## begin TEXT SECTION
Honey adds moisture to bakes, glossiness to glazes, sweetness to sauces and freshness to fruits. Whether you're a seasoned chef or a beginner in the kitchen, it will take your cooking to the next level.
Baking
Raw honey is a great alternative to sugar. It adds natural sweetness to a range of baked goods and its high moisture content helps to bind batters, resulting in chewier cookies, denser bread and cakes with a tighter crumb. Additionally, honey's organic acids intensify the flavour and aroma of spices, fruits and nuts. These qualities are embraced in recipes around the world, including Polish piernik (spiced honey bread), Greek melomakarona (honey walnut biscuits) and Baltic layered honey cake.
## end TEXT SECTION
List every traditional recipe that the honey passage names, with any description it gives in parentheses.
## begin DATA LISTING
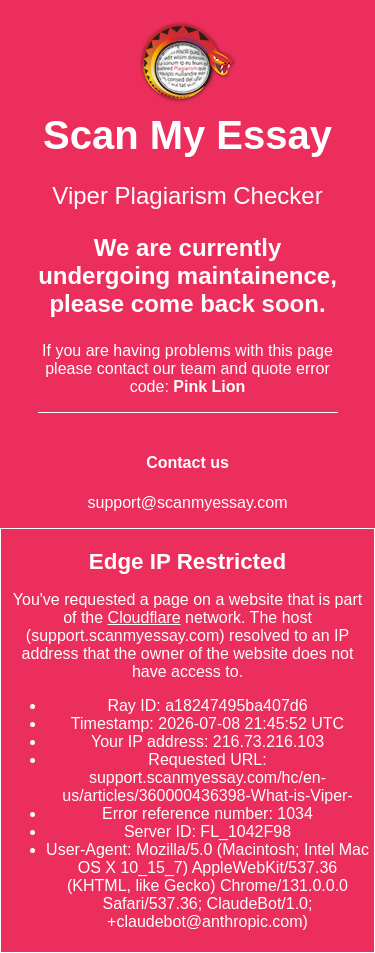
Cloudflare (144, 617)
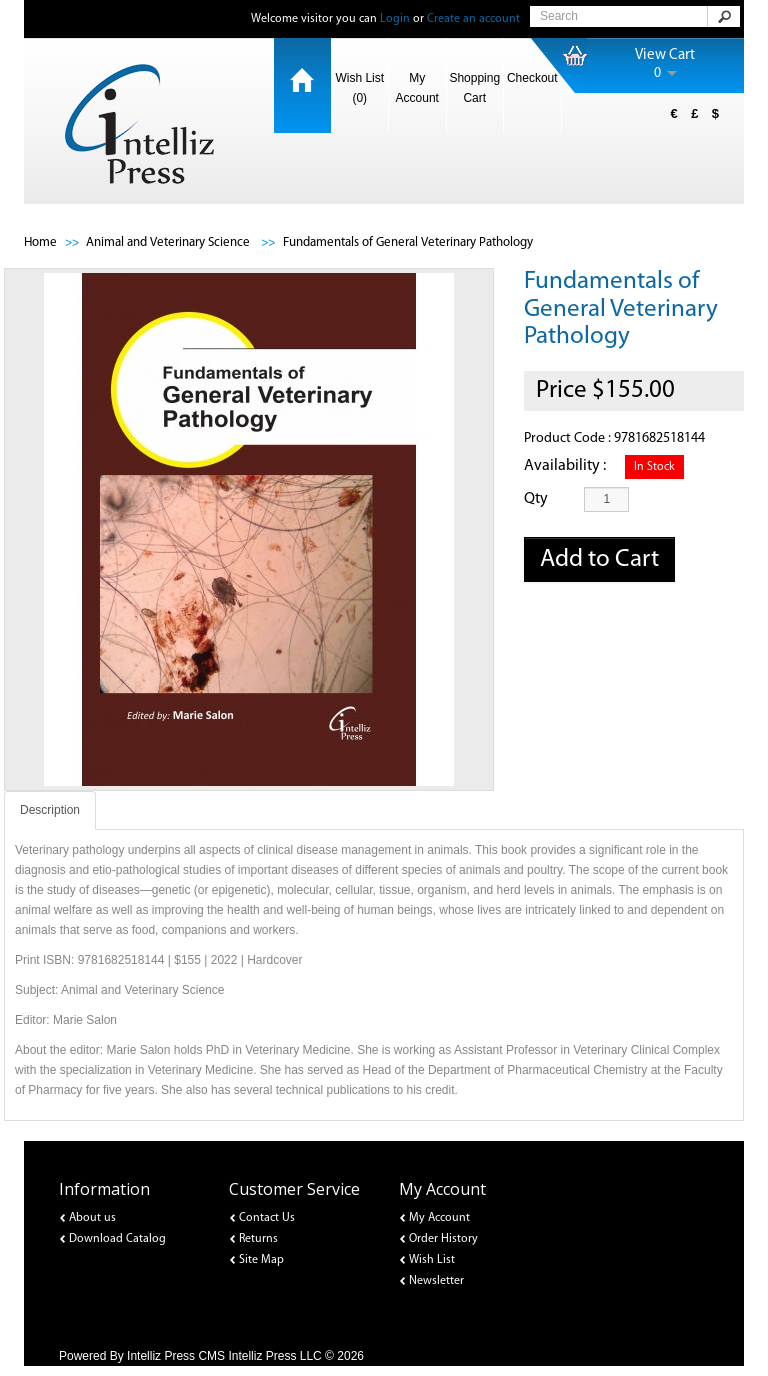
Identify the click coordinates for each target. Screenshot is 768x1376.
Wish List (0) (359, 88)
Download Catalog (117, 1239)
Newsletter (436, 1281)
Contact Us (267, 1218)
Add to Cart (599, 559)
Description (50, 810)
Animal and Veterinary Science (169, 242)
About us (92, 1218)
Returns (258, 1239)
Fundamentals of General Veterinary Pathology (408, 242)
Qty (536, 499)
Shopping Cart (474, 88)
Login (395, 19)
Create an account (473, 19)
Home (40, 242)
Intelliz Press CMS (176, 1356)
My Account (417, 88)
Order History (443, 1239)
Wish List (432, 1260)
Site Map (261, 1260)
## end DATA LISTING
**OUTPUT FOR THIS EXERCISE**
- Polish piernik (spiced honey bread)
- Greek melomakarona (honey walnut biscuits)
- Baltic layered honey cake